Amazon turns publisher, finally. Encore!

May 14, 2009


Amazon have just announced AmazonEncore: “a new program whereby Amazon will use information such as customer reviews on to identify exceptional, overlooked books and authors with more potential than their sales may indicate.” They’re now a publisher.

It’s been a while coming, but some of us have been predicting this move for some time: Amazon have finally made it to the penultimate step on the publishing chain. I say penultimate, because although they are now, by any definition, a publisher, they still appear to be cherry-picking from existing books rather than seeking out their own authors.

Their opening salvo comes in the form of Legacy, a YA fantasy novel by sixteen-year-old novelist Cayla Kluver. Legacy was originally published by Winsconsin-based Forsooth Publishing, in paperback in April 2008, when it garnered 5-star reviews and generated a teen cult. Amazon have noticed this, so they’ve bought the rights, and are putting out a hardback, Kindle and audio editions across their channels, as well as swinging the full weight of their not inconsiderable publicity machine behind it.

This is all very interesting, and we’ll see where they go next. Knowing Amazon: upwards and outwards. Those who suggest they’ll just keep picking stuff up from the little guys hasn’t been paying attention. In the last five years Amazon have, in addition to dominating online bookselling, bought a book social network, a major print-on-demand supplier, a complete end-to-end self-publishing system, pretty much the entire used books marketplace, the biggest audiobook distributor, the best iPhone ereader, and designed, built and delivered the only truly mass-market dedicated ereading device, with a proprietary format that sets them up to be the iTunes of eBooks.*

It’s big, it’s scary, it’s Amazon. But the publishing industry is under so many different pressures at the moment, this is unlikely to be as big as it could be: Amazon don’t want to annoy their major suppliers, not too much, and not yet. They will though, and by that point, they’ll be past caring. Like Google with their ebooks programme, they’ve been given so much leeway for so long, they think they can do whatever they like, and chances are, they’re right.

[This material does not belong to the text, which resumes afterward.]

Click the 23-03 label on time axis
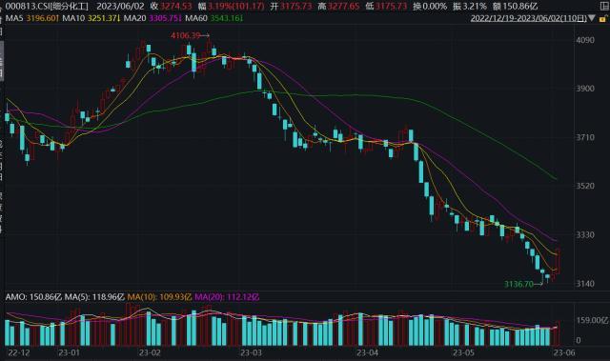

Still, look on the bright side: what this does suggest is that while corporate publishers will be – are – fighting for their lives, there’s still a lot of scope for the little guys, the ones who’ve always found the interesting stuff first. AmazonEncore, as it stands now, is a very good way of making out on a little book with a lot of promise, as Ms Kluver and Forsooth have been the first to find out. Here’s hoping.


* Updated this list as people remind me about all the other stuff Amazon own…

P.S. Amusingly though, the first result for “kindle” on is the Sony Reader.


  1. Great post. A few weeks ago – before Amazon also bought lexcycle – I read an interesting interview, I think with neelan choski, the CEO of lexcycle. He appeared, surprisingly given the outcome, to be warning of the power of Amazon. I think it was him, and the quote that stuck with me was along the lines of,”Amazon is a strategic decision away from being a publisher.” looks like that decision has just been made, publicly.

    Comment by peter collingridge — May 14, 2009 @ 9:22 am

  2. hang on, hang on – you cannot, by any stretch of anyone’s imagination, group amazon with the “little guys”. Make no mistake, this is a large corporation, with all the good and bad that comes with any large corporation.

    (disclosure/bragging: I am the recipient of Amazon’s largess in the form of the In Canada First Novel Award. This does not make me any less/more a friend of Amazon)

    Comment by michel basilieres — May 20, 2009 @ 6:39 am

  3. Michel: I’m not. The little guys I refer to are the small publishers acting as finders for Amazon, as they always have, to some extent, for the larger publishers.